The AM1050 is designed for sampling non-corrosive, non-explosive ambient air and process gases within specified temperature and humidity limits. It is not intended for use with sticky, oily, or highly hygroscopic aerosols that may contaminate the optical path or sampling nozzle. Calibration traceability follows JJF 1190–2008, which aligns methodologically with ISO 21501-4 and ASTM F328 for light-scattering particle counters. While not certified to UL/CSA intrinsic safety standards, its low-power operation and encapsulated construction support Class I, Division 2 (CID2) installation when integrated into appropriately rated enclosures. For regulatory reporting contexts—including occupational exposure assessments or municipal air quality networks—the sensor’s documented counting efficiency and channel resolution meet minimum requirements for PM₁, PM_2.5, and PM₁₀ surrogate monitoring per GB/T 18883–2022 and EPA EQOA guidance.

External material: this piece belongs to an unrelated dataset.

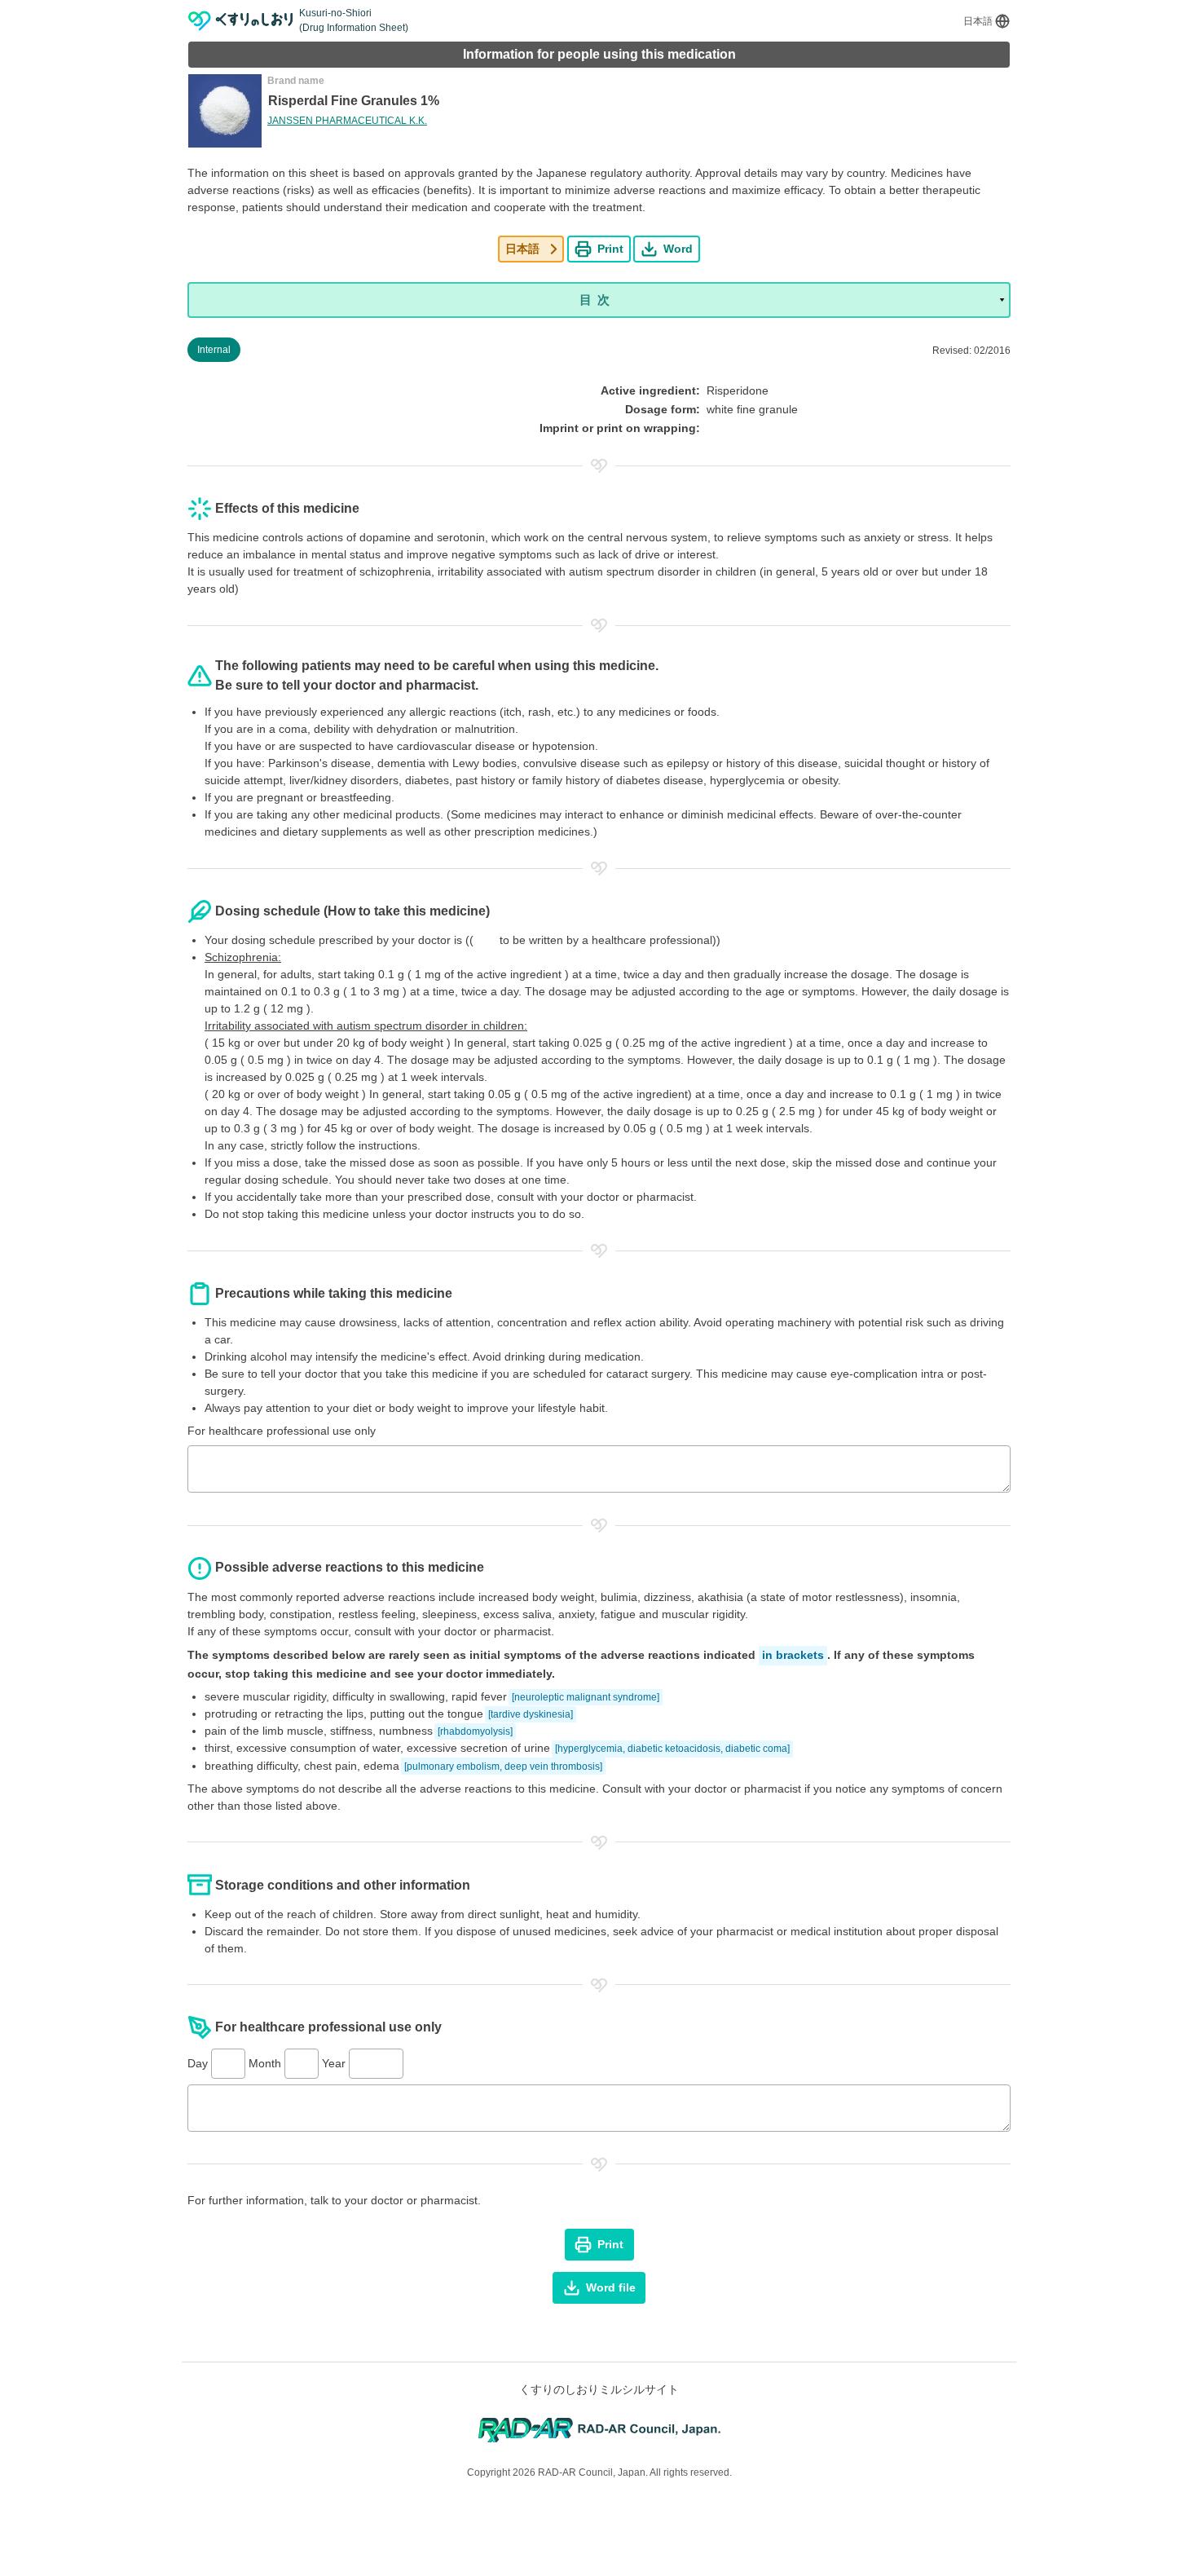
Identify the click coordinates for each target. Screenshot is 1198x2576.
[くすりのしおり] (240, 21)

Software & Data Management

The AM1050 outputs raw channel counts via ASCII or binary Modbus RTU frames, enabling seamless integration with SCADA, BMS, and cloud-based IoT platforms (e.g., AWS IoT Core, Siemens MindSphere). Cubic provides a Windows-based configuration utility for baud rate, slave ID, and output mode selection. When deployed in GxP-regulated environments—such as pharmaceutical clean utilities or medical device manufacturing—users may implement third-party middleware to enforce audit trails, electronic signatures, and 21 CFR Part 11–compliant data archiving. Firmware updates are performed via UART bootloader, and all operational parameters (including uptime, error logs, and self-diagnostic flags) are accessible through register mapping.

Applications

• Real-time particulate monitoring in HVAC ducts and AHUs for predictive maintenance and energy optimization
• Continuous verification of cleanroom classification (ISO 14644-1 Classes 5–8) during production cycles
• Stack emission pre-screening and fugitive dust tracking in cement, mining, and metal fabrication facilities
• Indoor air quality dashboards in smart buildings, schools, and healthcare facilities
• OEM integration into portable IAQ analyzers, air purifier feedback loops, and smart ventilation controllers
• Environmental research stations requiring ruggedized, low-maintenance particle sensors for field-deployed networks

FAQ

What is the calibration basis for the AM1050’s size-channel accuracy?
The sensor’s counting efficiency curve is verified against a NIST-traceable TSI 9306 reference instrument under JJF 1190–2008 test conditions (25±2°C, 50±10% RH); no factory recalibration is required for routine operation.
Can the AM1050 be used outdoors without environmental enclosure?
No—it lacks IP65+ ingress protection and requires mounting within a temperature- and humidity-controlled housing for reliable outdoor deployment.
Is analog 4–20 mA output available as standard or only upon customization?
4–20 mA is a configurable option; default delivery includes RS-485 Modbus RTU. Custom firmware and hardware variants supporting dual-output (RS-485 + 4–20 mA) are available under OEM agreement.
Does the sensor support automatic zero-check or background subtraction?
It does not perform active zero calibration; however, baseline drift compensation can be implemented externally using periodic clean-air purge intervals managed by host controller logic.
What is the recommended maintenance interval for optical path cleaning?
Under typical indoor air conditions, inspection and gentle lens cleaning with optical-grade isopropyl alcohol are advised every 6 months; frequency increases proportionally with ambient dust load.